Much has already been made in the press of how much (or little) GWB would make of the Baker proposal, given his Oedipal relationship to Dad and all the Realists (fightin' words to neocons) who served him. If there is one central image of our president that sums up his foreign policy it may be that of him
trying to open a ceremonial door after leaving a stage in China last year. He made a comic face, probably not unlike the one he would make when the keg ran dry back at Yale,
He still thinks there is a secret door out of Iraq and that if he turns the handle we can exit -- gracefully, even.
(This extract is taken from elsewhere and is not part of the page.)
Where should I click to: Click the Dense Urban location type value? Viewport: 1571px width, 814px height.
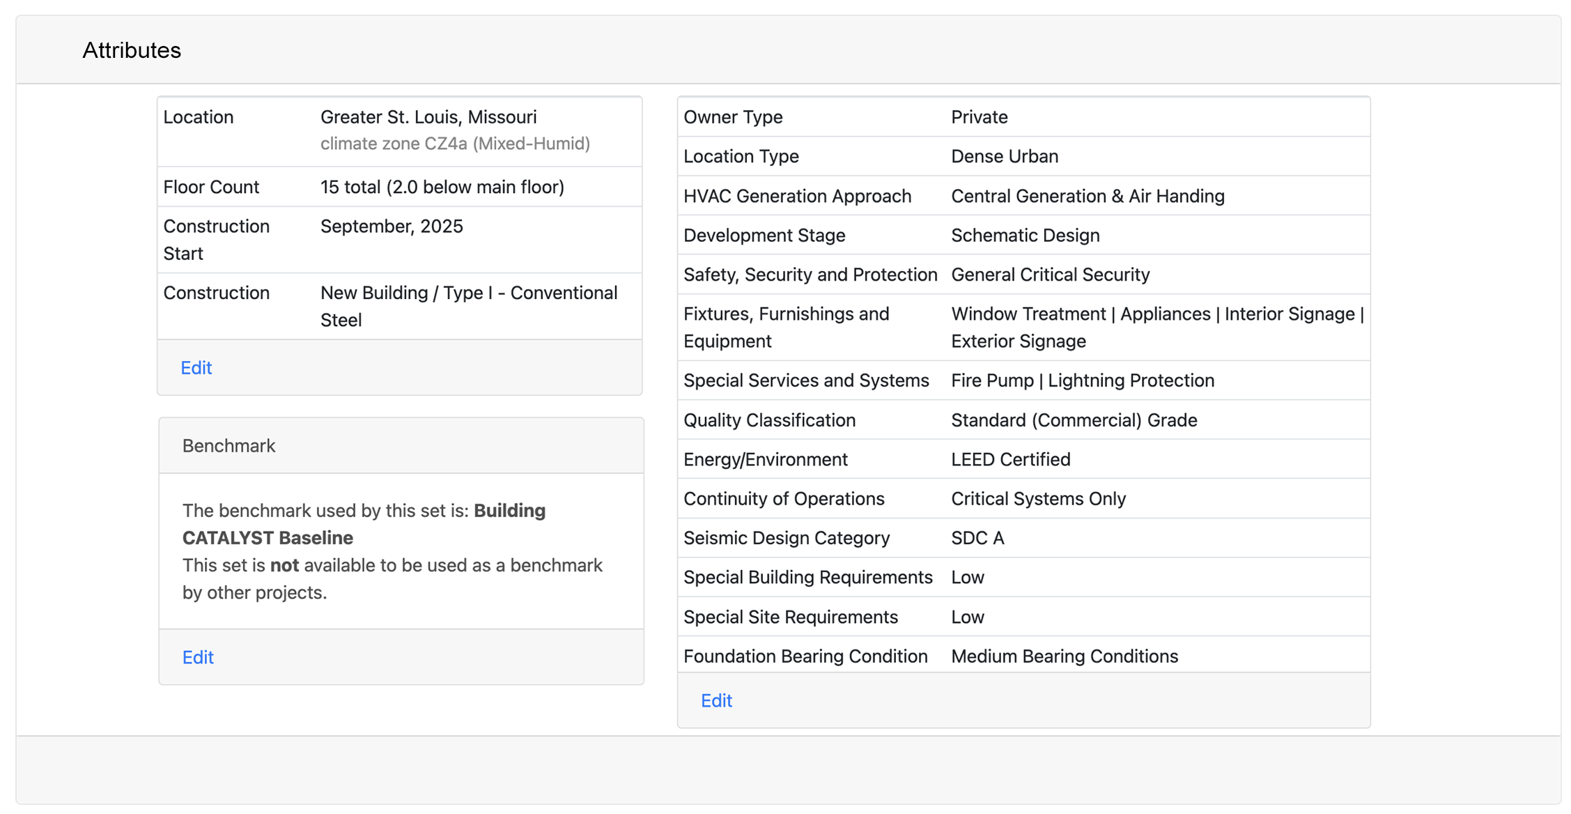(1004, 156)
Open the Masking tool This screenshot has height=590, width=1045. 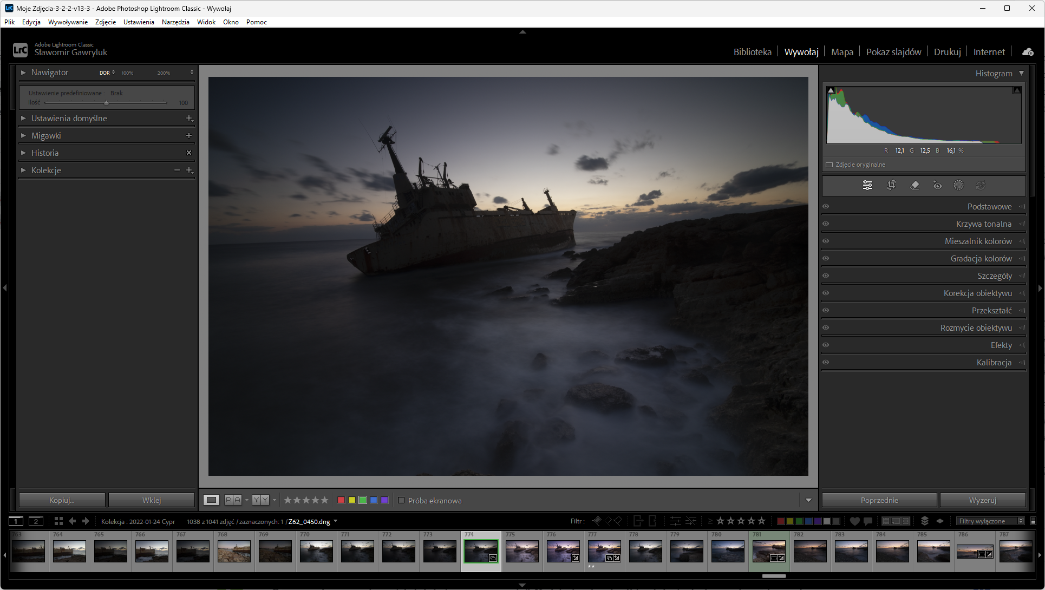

Unfortunately he thinks the door is the same one he came in through when he got this party started. (Not the Grand Old Party; he ground that one to a halt.) Drunk on the fruit of his own nectar -- "Come on everybody! Try some democracy! I'm driving!" -- he is starting to realize no one else wants to boogie with him and it's making him surly. In the words of Joe Walsh, "It's hard to leave when you can't find the door."
Maybe saying one picture sums up this failed administration is unfair -- there are so many to choose from. Some people still like
"Mission: Accomplished" while a minority dig the
box-on-the-back debate picture. (When in doubt, blame the tailor.) I'm starting to warm to a mental image, one conjured by Donald Rumsfeld's
eleventh hour memo, in which he says the Iraqis have to "pull up their socks."
Aren't you glad he left before one of his subordinates had to inform him that the men in Iraq don't wear socks?